Fox’s work follows three periods beginning with intimist figures, interiors and landscape images from the mid 1950s until the early 1970s. His early approach, with its interdependence of painting and drawing, relates more to School of Paris painting than a specific Canadian sensibility. In 1972 and for almost fifteen years, he rejected the imposed limitations of representation by producing large abstract works concerned with the physical and sensuous processes of painting that were influenced by European and American non-figuration.
At the same time, he produced a number of collages, which share with the paintings his concern for colour as structure. In 1986, Fox returned to figuration where the tenets of abstraction are represented through a reconstructed reality of people, places and things. His figurative themes suggest the incidents of contemporary life rather than its grand narratives. Throughout his career, he continually drew from the model and his work on paper signifies an important part of his production. Whether his images are abstract or representational, Fox is foremost a colourist where the materiality of colour and light is a metaphor for objectifying the sensations of the subject.
John Fox has worked in a variety of mediums – oil, acrylic, watercolour, gouache, chalk, graphite and charcoal. He also produced prints, ranging from abstract serigraphs to figurative etchings.
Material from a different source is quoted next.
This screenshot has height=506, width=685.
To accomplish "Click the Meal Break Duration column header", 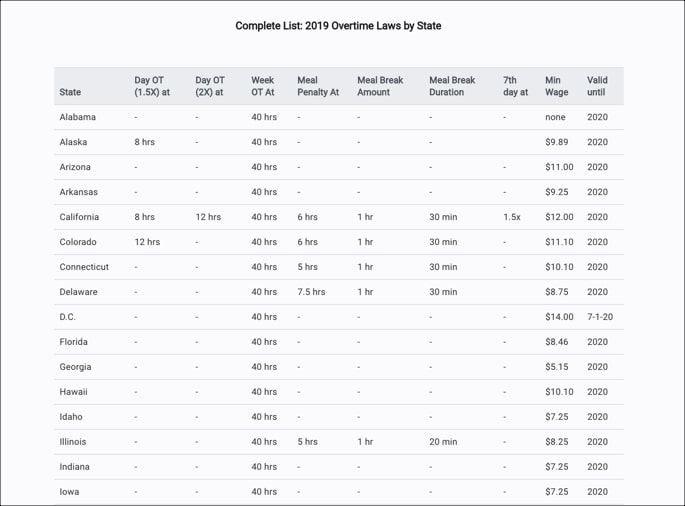I will tap(452, 86).
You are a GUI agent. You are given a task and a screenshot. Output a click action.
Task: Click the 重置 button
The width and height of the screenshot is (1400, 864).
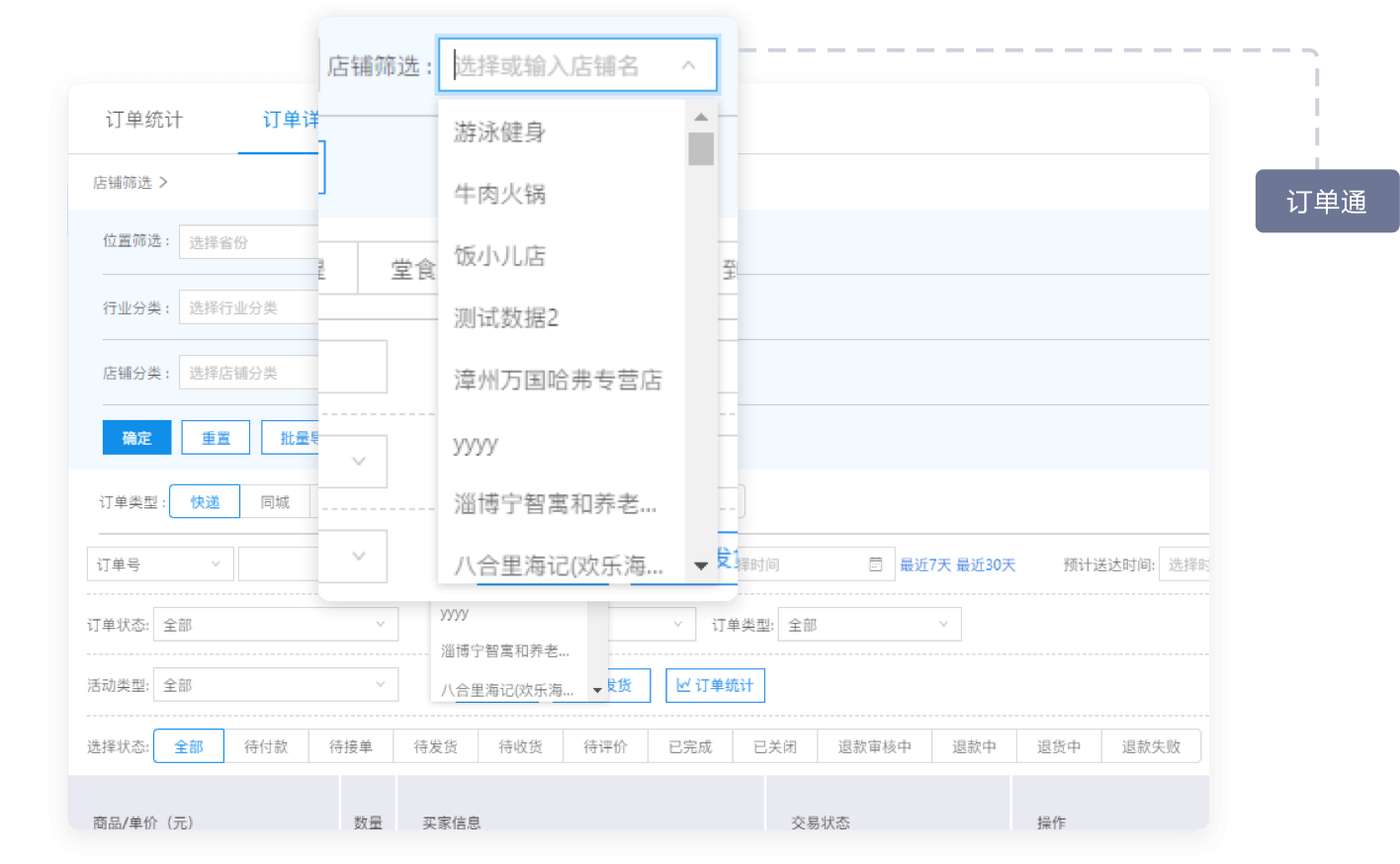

In 1970 he produced a limited number of bronze sculptures. Fox was a member of the Canadian Group of Painters and was also made an Associate Member of the Royal Canadian Academy but he resigned within a year because of its conservative attitudes. In the mid 1960s, he was awarded a mural commission for the inauguration of the Confederation Art Centre in Charlottetown. Fox was a life-long resident of Montreal and also spent a significant time in Venice, Italy from the mid 1970s until his death there in 2008.
John Fox has had numerous solo exhibitions in Montreal, Toronto, Vancouver and Calgary throughout his career and also participated in many group exhibitions across Canada and internationally. His work is represented in major public, corporate and private collections in Canada, the United States and Europe.